Penser la ville de demain pourrait se donner comme objectif de rassembler les uns et les autres dans des groupes de villes qui gardent, au-delà de leurs points communs, des différences significatives. Les provenances régionales et les cultures locales marquent des appartenances et des connivences qui ne se réduisent pas à des accents locaux. Les différences de surface et de population marquent des hiérarchies discrètes dont rend compte le statut administratif – chef-lieu de canton, puis d’arrondissement, ou sous-préfecture, préfecture puis préfecture de région – qui se traduisent aussi par une hiérarchie des équipements publics, qu’ils soient scolaires (des groupes scolaires aux universités), hospitaliers ou administratifs. Ces hiérarchies ne sont pas abstraites, elles entraînent pour les habitants des dépendances (la maternité est proche ou éloignée) et constituent aussi des pôles d’emplois (le nouvel hôpital de Rodez représente 1 500 emplois directs). On pourrait multiplier les exemples de villes petites ou moyennes qui rassemblent des emplois de qualifications et de salaires très, voire trop différents : comment alors cartographier avec sérieux telle ou telle classe ou groupe social sans entrer dans le détail de chaque agglomération ?

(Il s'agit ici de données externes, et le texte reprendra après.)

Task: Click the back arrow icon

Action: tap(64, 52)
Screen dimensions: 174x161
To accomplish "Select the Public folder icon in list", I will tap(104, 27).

Penser la ville de demain, c’est croire qu’existent encore une culture urbaine, une façon d’être, une manière de vivre hors de la vie privée du chez-soi qu’on ne retrouve pas exactement semblable dans les pays voisins. Il n’est qu’à comparer un café et un pub, chacun a son charme, mais ils sont différents. Et si, comme l’écrivait Georges Perec (2), notre mémoire est dans les lieux, j’aimerais terminer en paraphrasant Verlaine : « Je fais souvent ce rêve étrange et pénétrant d’une ville connue et qui n’est chaque fois ni tout à fait la même ni tout à fait une autre. »
Notes
1. Christian de Portzamparc et Daniel Béhar, dans leur contribution à la consultation sur le Grand Paris de 2008-2009.
2. G. Perec, Espèces d’espaces, op. cit.